Out to gather some cattle...


----------



## BeachinIt (Apr 17, 2012)

I don't know much, but I do know that I realllly like him! I can't ever see faults unless they're glaring, but as far as good things, he looks very proportional and has a nice, sloping shoulder. That's about all I've learned to pick out, and take it with a grain of salt because it might be wrong. 

But man is he a cutie...
_Posted via Mobile Device_


----------



## Mecate (Sep 16, 2010)

Thanks!
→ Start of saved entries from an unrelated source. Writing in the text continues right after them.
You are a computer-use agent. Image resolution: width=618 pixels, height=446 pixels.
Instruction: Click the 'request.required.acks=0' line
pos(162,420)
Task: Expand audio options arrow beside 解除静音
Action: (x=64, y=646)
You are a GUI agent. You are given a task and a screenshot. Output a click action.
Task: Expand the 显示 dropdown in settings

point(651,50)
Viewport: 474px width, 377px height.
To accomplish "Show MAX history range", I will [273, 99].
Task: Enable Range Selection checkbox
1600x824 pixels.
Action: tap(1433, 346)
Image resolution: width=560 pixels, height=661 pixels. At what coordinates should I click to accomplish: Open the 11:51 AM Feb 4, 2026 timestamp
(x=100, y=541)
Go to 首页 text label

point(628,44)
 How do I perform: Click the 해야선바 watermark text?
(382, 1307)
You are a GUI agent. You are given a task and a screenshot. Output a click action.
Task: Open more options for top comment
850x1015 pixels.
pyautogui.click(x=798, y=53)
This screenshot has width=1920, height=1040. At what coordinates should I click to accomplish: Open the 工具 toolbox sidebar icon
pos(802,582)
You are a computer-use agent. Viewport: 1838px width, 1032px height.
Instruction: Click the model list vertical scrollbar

He went through a super awkward phase for a while, but he's finally growing into something.
_Posted via Mobile Device_


----------



## tinyliny (Oct 31, 2009)

the photos aren't square on , so hard to make really accurat judgements (well, I doubt I could do that if it WAS square!)

Anyway, what I see I really like. He looks like he's well built, well balance and super cute. You don't want him anymore, right?


----------



## toto (Mar 3, 2013)

Hes got nice straight forelegs- hinds are correct- slightly cowhocked- neck is undermuscled- lacks topline.

That horse should be a tank.. to me it looks like hes a little underweight and under muscled. 

He will be cute when muscled up and fattened up a little. He has a cute head.. diggin the rose grey color.


----------



## disastercupcake (Nov 24, 2012)

There's not a ton of QH's that I like, but I really love this one!

He's got great conformation- this guy could do lots  He's got all the foundations for a big muscled up shoulder and butt, but its just not there yet, probably due to a combination of his young age and maybe nutrition. 

I agree this guy will look absolutely amazing with some muscle on him! He looks superb.


----------



## Mecate (Sep 16, 2010)

toto said:


> Hes got nice straight forelegs- hinds are correct- slightly cowhocked- neck is undermuscled- lacks topline.
> 
> That horse should be a tank.. to me it looks like hes a little underweight and under muscled.
> 
> He will be cute when muscled up and fattened up a little. He has a cute head.. diggin the rose grey color.


Thanks! We just got out of winter, so I haven't had much time to work him, so he's definitely out of shape!
_Posted via Mobile Device_


----------



## equiniphile (Aug 16, 2009)

I really like him. His neck is on the short side, and I wouldn't mind more angle in his hocks. They're somewhat straight. He's also somewhat downhill, but his shoulder is nice and he has adequate depth of heart girth. His pasterns look to be strong....perhaps even on the short side. His proportions look to be correct.


----------



## Mecate (Sep 16, 2010)

Thanks, everyone!


----------



## PreciousPony (Feb 15, 2013)

I agree with everyone else; this guy is very cute!! He gives off a good feeling of overall proportionality and balance. Neck is a little short but attaches very nicely at the shoulder. He has a very nice shoulder angle. Pasterns look good; short and compact but slightly sloped too. Croup is slightly steep but has good length and his hindquarters still look strong. He's a really cute little horse!


----------



## equinelyn (Dec 15, 2010)

Yours has more muscle that my almost 5 year old QH! 
Love his color. He seems well balanced too.


----------



## stevenson (Sep 12, 2011)

He is nice looking balanced horse. He will be fuller when he gets older. I have a QH gelding that just now got his height and he is 6. ( but his is a cripple  , so we dont work him, and he just hangs around until I decide he has to meet his maker ;( ..


----------



## eeo11horse (Jun 22, 2012)

I think he looks pretty nice. By the way wherever it is you took these pictures it's gorgeous out there!


----------



## Mecate (Sep 16, 2010)

Thanks everyone! I really appreciate the kind words!
_Posted via Mobile Device_


----------